What's more, he was always a nice guy, he said, even when he was being "The Wolf", and dealing drugs and he still is when he's being the wolf in a boxing ring. But just in case he was sometimes not all that nice and to atone for dealing drugs, he now does a lot of charity and community work. He was raised a Muslim, but is now devout and has done his Hajj pilgrimage. "I feel like I've almost been reborn. That chapter, I've been forgiven for. So I'm okay in my own skin now."
He is past bling and hanging out with celebrities although: "I know every celebrity in America." Does he know the Kardashians? "Yes." Are they are idiotic as they appear to be? "I wouldn't comment on that. I'm just saying I could do a lot of things, but at this point it don't move me. What moves me is putting smiles on my kids' faces." He has eight kids. Is that a lot? "Not for me." They range in age from 1 to 23. He'd like five or six more. Why does he want all those kids? "My dad's still having kids." His dad is 60. He has, maybe, 17 or 18 - "I lose count."
He has also lost count of how many women his dad has had all these kids with. "At least five, I think." Does he marry them all? "He's a very religious man." Was he joking? I think so but it was hard to be certain.
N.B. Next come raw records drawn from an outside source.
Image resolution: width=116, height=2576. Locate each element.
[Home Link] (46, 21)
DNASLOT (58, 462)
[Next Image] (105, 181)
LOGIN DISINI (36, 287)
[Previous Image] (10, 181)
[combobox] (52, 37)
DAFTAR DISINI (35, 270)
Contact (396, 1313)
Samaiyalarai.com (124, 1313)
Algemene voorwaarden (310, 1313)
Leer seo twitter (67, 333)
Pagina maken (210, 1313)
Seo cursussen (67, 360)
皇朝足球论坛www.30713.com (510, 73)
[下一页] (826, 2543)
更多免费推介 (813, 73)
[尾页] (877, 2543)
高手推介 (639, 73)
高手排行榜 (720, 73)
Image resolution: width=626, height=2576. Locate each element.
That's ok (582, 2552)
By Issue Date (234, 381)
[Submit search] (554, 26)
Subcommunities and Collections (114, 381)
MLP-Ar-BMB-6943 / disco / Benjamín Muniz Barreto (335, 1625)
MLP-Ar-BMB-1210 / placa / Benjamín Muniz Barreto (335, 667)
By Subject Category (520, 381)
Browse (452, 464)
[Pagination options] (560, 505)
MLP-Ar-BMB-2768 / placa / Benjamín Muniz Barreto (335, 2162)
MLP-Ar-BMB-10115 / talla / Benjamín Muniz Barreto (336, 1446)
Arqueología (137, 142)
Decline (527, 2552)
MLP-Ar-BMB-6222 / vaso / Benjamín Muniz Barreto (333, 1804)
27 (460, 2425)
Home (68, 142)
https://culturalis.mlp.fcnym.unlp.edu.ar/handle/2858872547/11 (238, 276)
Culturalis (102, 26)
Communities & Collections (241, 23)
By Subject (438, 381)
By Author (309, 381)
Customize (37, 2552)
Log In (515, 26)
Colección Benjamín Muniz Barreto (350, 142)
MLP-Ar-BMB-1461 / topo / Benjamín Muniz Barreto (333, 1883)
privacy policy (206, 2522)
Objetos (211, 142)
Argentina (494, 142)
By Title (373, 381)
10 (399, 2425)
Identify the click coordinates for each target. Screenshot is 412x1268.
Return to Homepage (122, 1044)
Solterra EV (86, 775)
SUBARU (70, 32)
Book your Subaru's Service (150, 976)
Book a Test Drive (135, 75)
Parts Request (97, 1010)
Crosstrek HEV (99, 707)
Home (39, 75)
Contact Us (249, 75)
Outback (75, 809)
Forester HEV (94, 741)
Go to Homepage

He has five children with one wife and three with another. Does he really have two wives? "Who said that?" I think he did.
So, does he? "Yeah. Ha, ha, ha. Yes." Are they legal wives? "What is legal?" A bit of paper, maybe. "In America, I can marry a man, right? You mean to tell me that a piece of paper which would legitimise and make legal that this man is my husband would be more legitimate and legal than Islamically marrying two women?" I certainly was not (we'd have been there all day) and, besides, I was much more interested in the mechanics of having two wives.
I am not allowed to call his wives, Crystal and Stephanie, wife number one and wife number two because they are both wife number one. They live in gated communities in Vegas, five miles apart, and he runs between them, for fitness purposes. They are not friends but "they're cordial. They make it work".
You'd think, or I would, that they'd get jealous of each other but he said not. Was he sure? "Not sure, because I never know what's in a person's heart." I said, as a joke, maybe they're pleased they don't have to have him around full time and he said, poker-faced: "That would be speculation."
I thought it must be very expensive running two households, but he said it was a sight cheaper than running mistresses. Was he going to get another wife? "No."
If he got fed up with me asking about his two wives, he was too much of a gentleman to let on. (When I tried to pay for breakfast to find that it had been paid for, by the PR woman, he was horrified and said he wouldn't have let me pay.) But I thought I'd better ask about the Super 8. Was he going to win? "Absolutely! Is a horse a horse?" Is a wolf a wolf? "Of course, of course," he said, grinning as wolfishly as a nice guy can.